Ce demi-cercle sera alors associé aux transformations du film passif.

Ford [7] a confirmé cet hypothèse, en estimant à partir de la réponse d’impédance, un ordre de grandeur de l’épaisseur de la couche d’oxyde eoxyde (d’environ 5 nm) et de la résistivité ρ (de

1012 Ω cm), selon les relations suivantes :

eoxyde = εr ε0 A/ C et ρ = RA/eoxyde (47)

Où : R est la résistance et C la capacité obtenues à partir du spectre d’impédance (diagrammes de Nyquist), A la surface d’acier, εr la constante diélectrique du milieu étudié et ε0 la constante diélectrique du vide.

Acier à l’état actif

Dans ce cas, la présence des ions chlores à la surface de l’acier joue un rôle très important en influençant la réponse d’impédance et en modifiant les mécanismes mis en jeu.

Afin de simplifier l’analyse de réponse à basses fréquences, des chercheurs [135, 136] ont associé la limite de basses fréquences du demi-cercle sur l’axe réel à la résistance de polarisation. Le courant de corrosion Icorr peut alors être estimé à partir de l’équation de Stern- Geary en supposant une corrosion uniforme de l’acier

Icorr = B/Rp

Où B est un paramètre dépendant des pentes de Tafel.

Les diamètres de demi-cercle dans le cas où l’acier est en état passif pourraient se déformer suite à la présence de chlorures sur la surface d’acier. Une diminution de diamètre peut être observée en fonction de temps d’exposition à la solution chlorée [5, 136].
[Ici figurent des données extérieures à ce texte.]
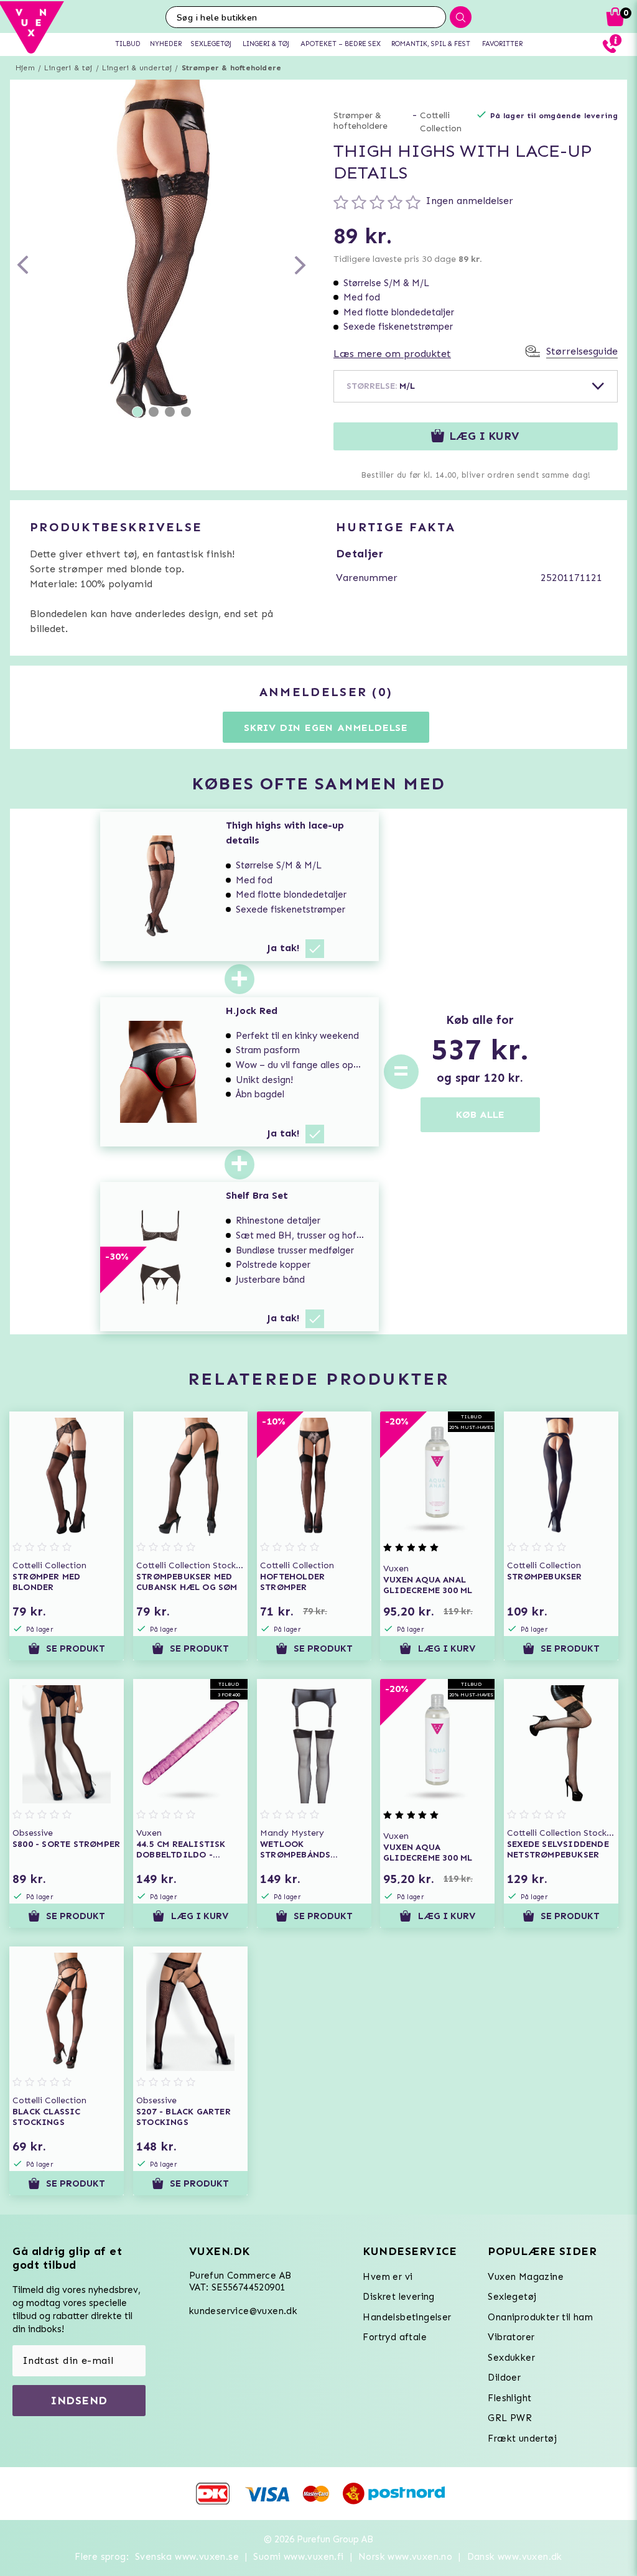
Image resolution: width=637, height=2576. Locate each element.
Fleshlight (509, 2398)
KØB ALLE (480, 1114)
Wenger propose d’associer Icorr au diamètre du premier demi-cercle caractérisant un processus de transfert de charge et Icorr sera inversement proportionnel à la résistance au transfert de charge selon la relation :

Icorr = K’/Rt (48)

Où K’ est un paramètre empirique, équivalent à un potentiel, dont l’ordre de grandeur varie entre 30 mV et 80 mV [130, 137].

Les courants de corrosion calculés à partir de la dernière relation sont plus grands que ceux calculés à partir de la relation de Stern-Geary, ce qui confirme l’hypothèse de Andrade [134] qui estime que les valeurs de Icorr obtenues de la relation de Stern-Geary sont très faibles. Ainsi, l’application de la relation de Stern-Geary suppose une corrosion uniforme à la surface d’électrode. Or, dans le cas de la corrosion d’acier dans le béton, la corrosion est localisée par piqûres. D’autre part, Andrade [138] confirme aussi que les valeurs des vitesses de corrosion déduites de la valeur de Rp (prise dans un spectre d’impédance) sont très faibles par rapport à celles mesurées par la méthode de perte de masse.

Selon Gu et Beaudoin [139], les données obtenues à partir d’un spectre d’impédance, et particulièrement la résistance de polarisation, permettent seulement d’avoir une caractérisation qualitative de la sévérité de corrosion de l’électrode étudiée.

Une autre approche d’analyse a été proposée par Hachani et al [128] qui proposent d’associer le paramètre de dispersion de demi-cercle à basses fréquence au degré de corrosion à la surface de l’électrode au lieu d’associer la vitesse de corrosion au rayon de ce demi-cercle. Selon eux, l’évolution de ce paramètre est plus en corrélation avec la sévérité de la corrosion à la surface de l’armature que l’évolution du diamètre du demi-cercle à basses fréquences.

Quand les valeurs de dispersion Ө sont supérieures à 0.9 la corrosion est négligeable, alors que quand Ө est inférieur à 0.6 la corrosion est déjà installée. Cette approche reste qualitative et aucune estimation de la cinétique de corrosion ne peut être effectuée.